As of December 31, 2012, the unhedged portion of our variable rate senior secured credit facility was $1,697.9 million, or
approximately 20.9 percent of our total outstanding long-term debt and capital lease obligations. We have estimated our interest
rate risk using a sensitivity analysis. For variable rate debt instruments, market risk is defined as the potential change in
earnings resulting from a hypothetical adverse change in interest rates. A hypothetical increase of 100.0 basis points in variable
interest rates would reduce annual pre-tax earnings by approximately $17.0 million. Actual results may differ from this
estimate.
Equity Risk
In general, we hold available cash in FDIC-insured demand depository accounts. However, occasionally we will utilize money
market funds available in the investment portals of various financial institutions to invest our cash on hand in short-term
securities. These financial institutions are generally a party to our existing credit facility. These monies have been invested in
both taxable funds as well as tax-exempt municipal funds, and investments will often be moved between these two types of
securities depending on their respective yields. These monies are all invested in AAA rated funds with same day access, and
thus are highly liquid.
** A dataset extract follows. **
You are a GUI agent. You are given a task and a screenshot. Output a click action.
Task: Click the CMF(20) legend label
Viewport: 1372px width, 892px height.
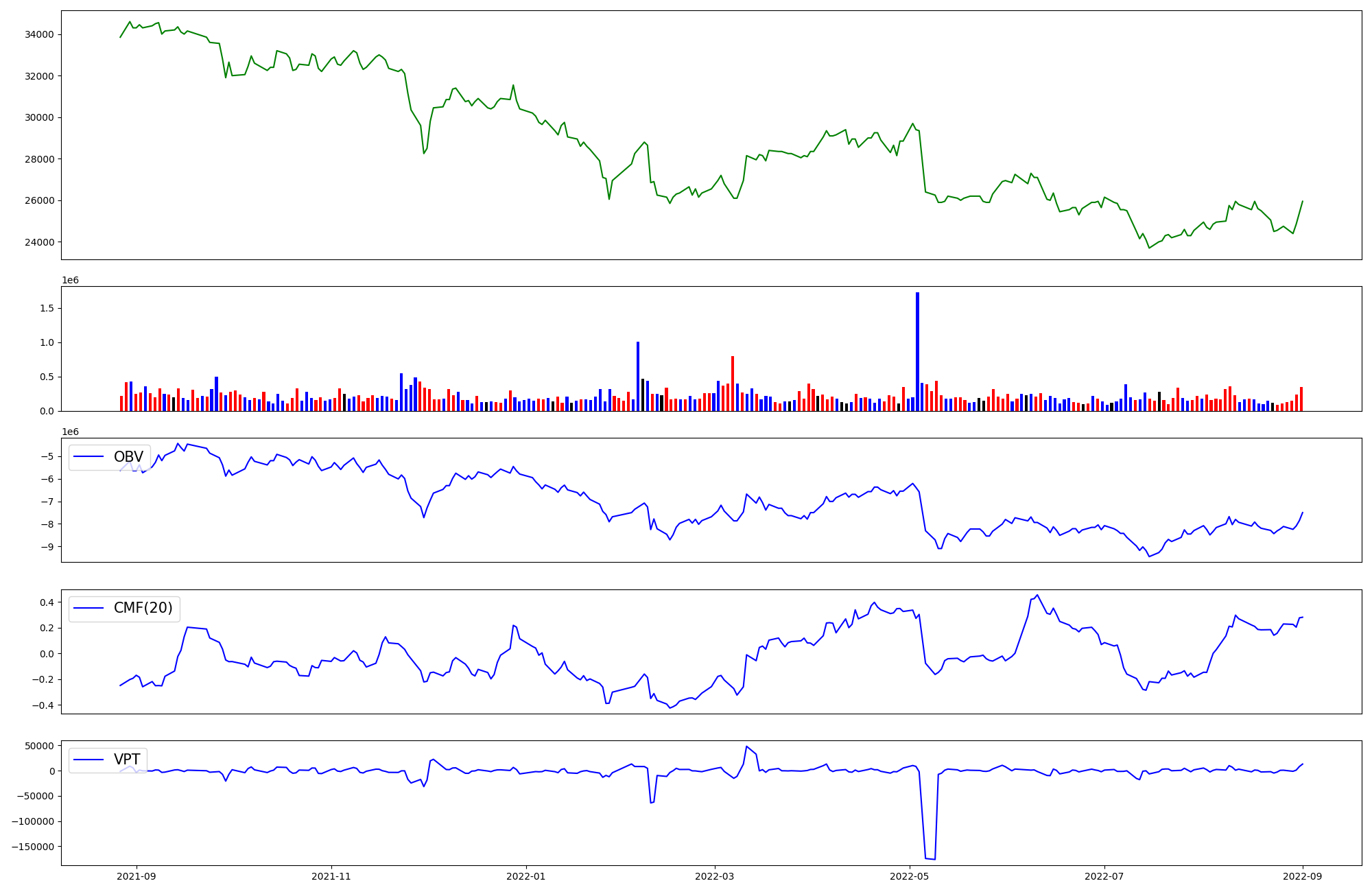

The money market funds are primarily comprised of fixed income investments and have minimal equity
risk.
In addition, we have exposure to market risk through our pension plan investments. During 2012, the fair market value of these
investments increased from $948.9 million to $999.0 million due to return on assets held of $130.0 million, or 13.5%. These
increases were partially offset by routine benefit payments of $60.1 million and lump sum payments and administrative
expenses of $19.8 million. Returns generated on plan assets have historically funded a large portion of the benefits paid under
our pension plan. See "Critical Accounting Policies - Pension Benefits" for a discussion of the sensitivity of our pension
expense.
Foreign Currency Risk
Although we do not operate in foreign countries, our pension plan invests in international securities. As of December 31, 2012
approximately $94.7 million or 9.5 percent of total pension assets are invested in debt or equity securities denominated in
foreign currencies. The investments are diversified in terms of country, industry and company risk, limiting the overall foreign
currency exposure. Based on a 10 percent hypothetical change in the U.S. dollar to various foreign exchange markets, we
estimate that our pension fair value would change by $9.5 million, which would be offset by a corresponding change in the U.S.
dollar value of our net pension investments.